* Quoted passage *

I struggled to picture this whole scene; it was difficult. I felt so disconnected from the history. It was the first time I had ever heard the story of the Underground Railroad told in so much detail. But even as my feelings of detachment magnified, when I got to the top of that hill and entered the damp, stuffy cellar where they hid the Africans who had made it into the free territory, I knew my understanding of the world would never be the same.

That day Jerry Gore, a direct descendent of Addison White one of the most famous refugees on the Underground Railroad and a former director of student affairs at Morehead College in Kentucky whose joy and passion radiated through his kind gestures and great big smile, opened his family museum to us and shared the sacred stories about how escaped victims of slavery were imprisoned in that exact same building. He also told us other family stories in American history that had been kept secret for years. These stories were woven into our hearts. When it was time to head to our next stop, we were already becoming different people; we all left Ripley with a real picture of slavery, unsugarcoated and raw. “Please respect these stories and remember what the ancestors lived and died for,” Jerry admonished us as we headed to our next stops with gratitude for the freedom bought by the blood of our courageous forefathers and foremothers.

Over the next six days we would make our way from Cincinnati, where we sat inside of a restored slave holding pen at the National Underground Railroad Freedom Center; to Wellington and Oberlin, where we learned at the Oberlin College Archives of the famous Oberlin-Wellington Slave Rescue; to Detroit, where we toured the Wright African-American and Henry Ford Museums as well as the First Congregational Church of Detroit; to Ontario, Canada, where we visited the Afro-Canadian establishments of John Freeman Walls, the Buxton National Historic Site and Museum, and Uncle Tom’s Cabin and learned of their significance in the Underground Railroad; then to Niagara Falls, Canada to visit the Dett Chapel, Saint Catherine’s B.M.E. Church, Harriett Tubman’s Church, and the gravesite of Anthony Burns; and finally to upstate New York where we experienced the life of  two very important figures in American History.

* Instruction *
Extend the account of the Underground Railroad trip beyond its final sentence, continuing the account rather than the listing below.

* Data section *
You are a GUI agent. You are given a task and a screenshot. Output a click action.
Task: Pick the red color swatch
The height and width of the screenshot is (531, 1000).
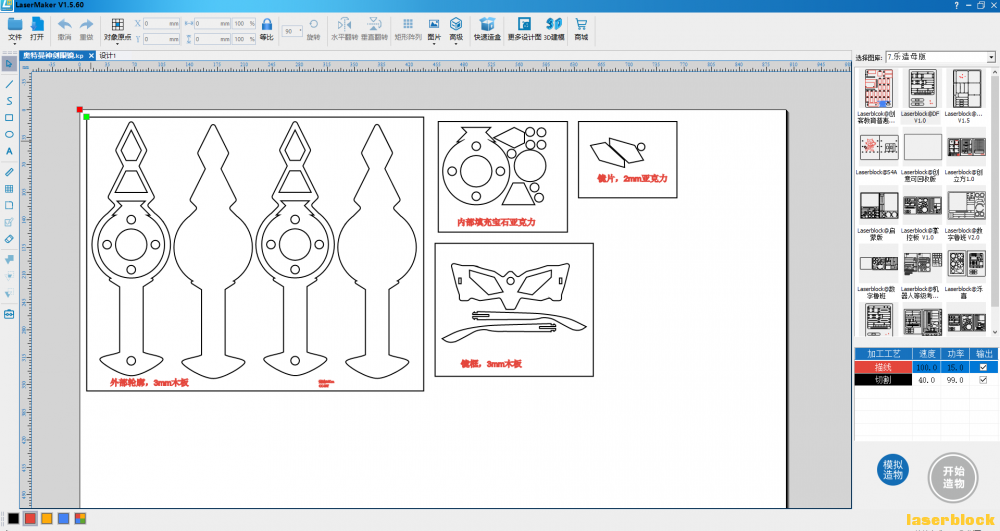(30, 518)
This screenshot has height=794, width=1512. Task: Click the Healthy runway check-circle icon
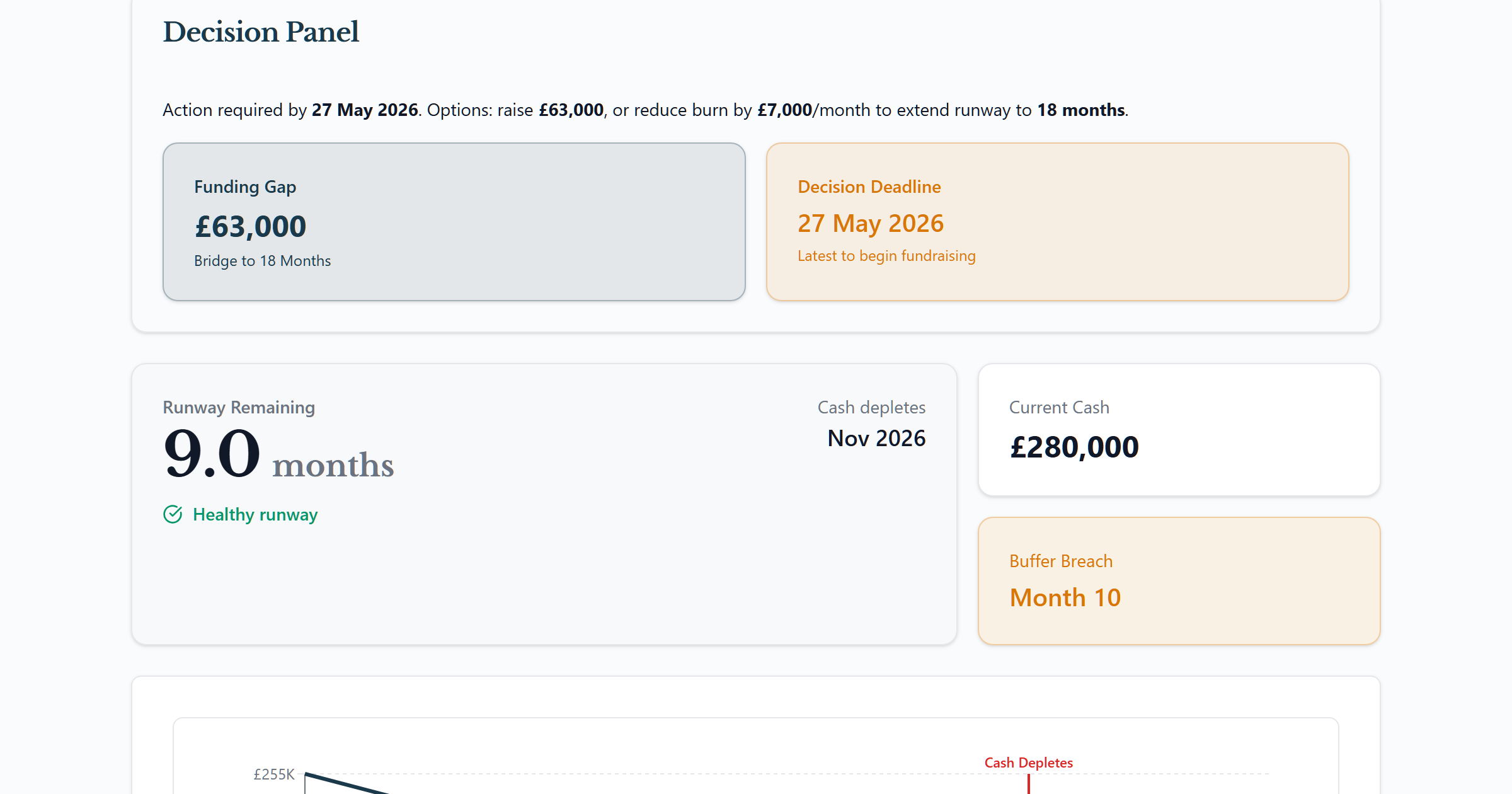[173, 515]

* Exercise answer *
Our journey to freedom ended Sunday, August 2 in Rochester, New York, the home of abolitionist Frederick Douglass and women’s suffragette Susan B. Anthony. It was perhaps one of the most emotional parts of the trip. We were exhausted. We had been so many places in just seven days and were trying to take in the myriad of new information we had learned in just that short period of time. Still, we knew we had to finish the assignment. Although there was not one place we had visited on the trip that Frederick Douglass had not influenced, we were now standing on his territory with his great-great-great grandson. As our tour guides for this part of the program brought to life the history of Frederick Douglass, Harriett Tubman, and Sojourner Truth through a special presentation, I watched Kenny take it all in. It was powerful. As he recon
nected with that part of his history, a heavy spirit fell upon all of us. We walked the streets of Rochester trying one last time before the tour was over to know this history as it was a time ago.  The gray sky reflected our emotions. It was cold and we were ready to rest. Still, we knew we had to finish the assignment.

We went to the park where a statue of Susan B. Anthony and Frederick Douglass sat discussing human rights issues over tea, and the sculpture came to life. At that moment Kenny, who was dressed in a suit to reverence the life of his ancestor, shared a silent moment with his great-great-great grandfather.

I would later discover that that day in the park empowered Kenny beyond ordinary inspiration. His expression was almost surreal. He conveyed to me the following:

“As our tour guide [Dr. David Anderson] stood by the monument telling us about the accomplishments of the great Frederick Douglass and how he, a once enslaved man, fought for justice in this country, the statue began to come alive and I was able to speak to my grandfather.”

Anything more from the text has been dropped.